Benson und Linklater horchten auf. Linklater fragte:
„Eine von uns?“
„Schön wär's, nein. Eine Hausangestellte womöglich. Sie ist sehr verwirrt und möchte nur mit Ihnen reden, Sir. Hat sich in einem Verschlag unterm Dach versteckt, und dort hockt sie noch immer.“
Benson und Linklater folgten Kostic ins Haus.

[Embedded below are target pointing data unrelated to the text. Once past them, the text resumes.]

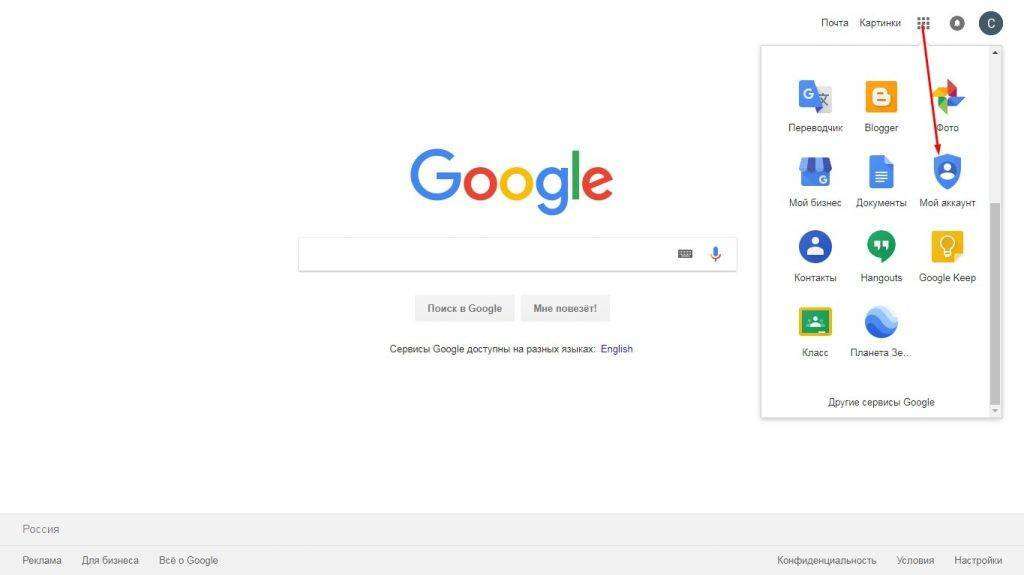Screen dimensions: 1024x575
Task: Launch the Hangouts app
Action: point(881,247)
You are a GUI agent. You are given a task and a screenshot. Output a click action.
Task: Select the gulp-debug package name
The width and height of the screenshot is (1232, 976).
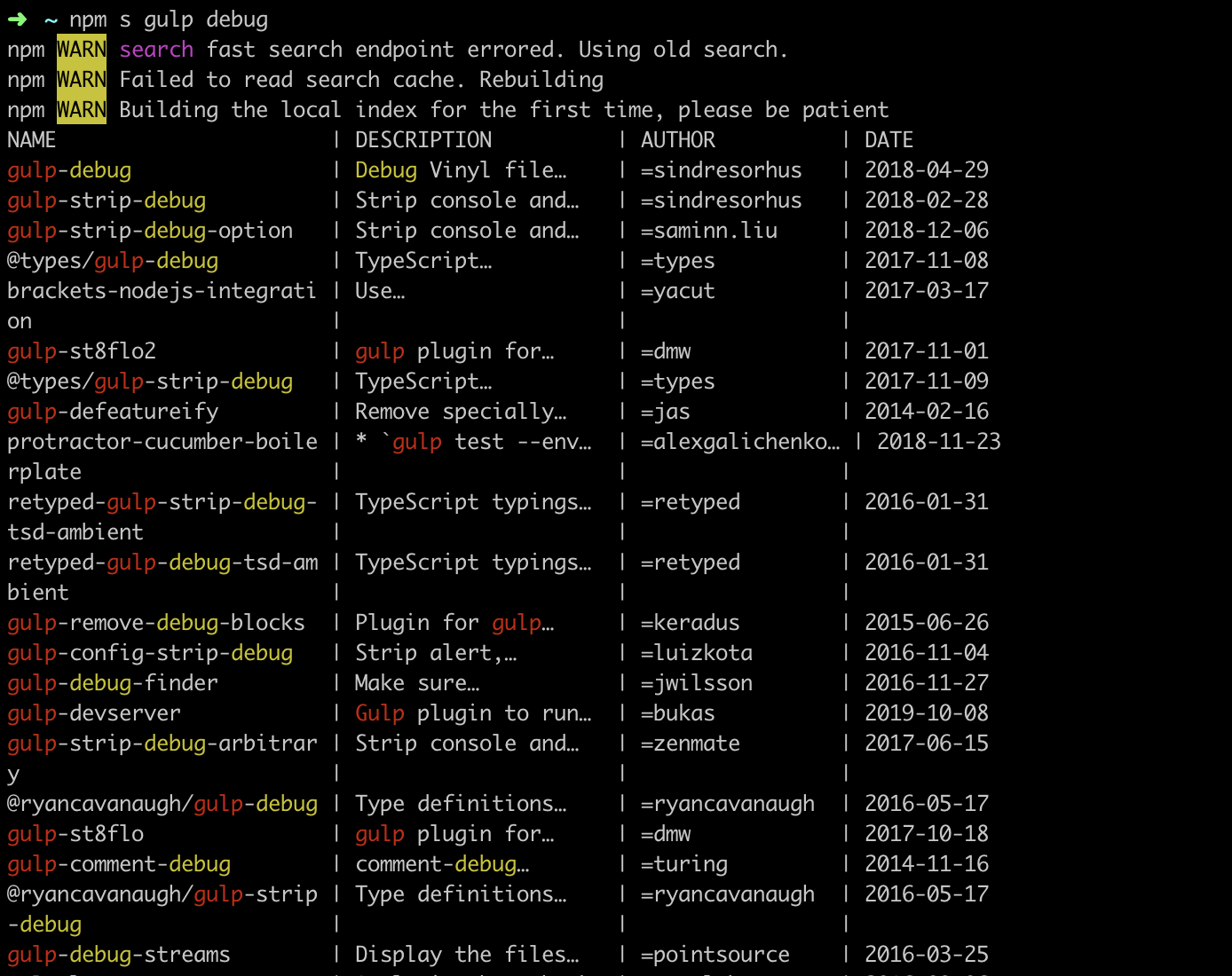coord(69,169)
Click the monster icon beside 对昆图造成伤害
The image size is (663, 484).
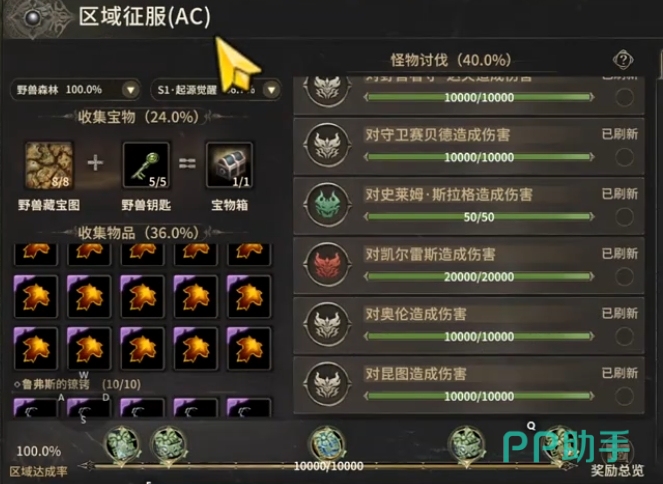coord(328,384)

„Ich habe überhaupt nichts gehört. Es war nur so ein Gefühl, so eine vibrierende Unruhe. Ich kenne dieses Haus zu gut, ich weiß wie es atmet. Meine Dienste galten zuvor dem Senator Pennington, bevor er verstarb.“
Linklater musterte die Frau, Sie war schätzungsweise Mitte 40, schlank und ein wenig verhuscht, was Anlass dazu gab, ihre Worte in eine gewisse Ecke zu stellen, in eine Sparte des Irrationalen.
„Hatten Sie denn nicht die Möglichkeit, per Handy Hilfe zu rufen?“ fragte Benson etwas zu grob. Die Frau sah ihn an, blickte dann aber zu Linklater, als sie antwortete:
„Mein Handy befindet sich unten in der Garderobe in meiner Handtasche.“
Nun intensivierte sich ihr Blick, was Linklater ein wenig anrührte,
„Sie sind alle tot. Nicht wahr?“ fragte die Frau mit sanfter Stimme.
Linklater besaß Empathie. Im Gegensatz zu Benson.
„Wie darf ich Sie ansprechen, Miss?“
„Misses … Ich bin Misses Paradopoulos.“
„Ja, Misses Paradopoulos, niemand ist mehr am Leben.“
Die Frau senkte den Kopf. Es schien beinah, als sei sie ein wenig belustigt.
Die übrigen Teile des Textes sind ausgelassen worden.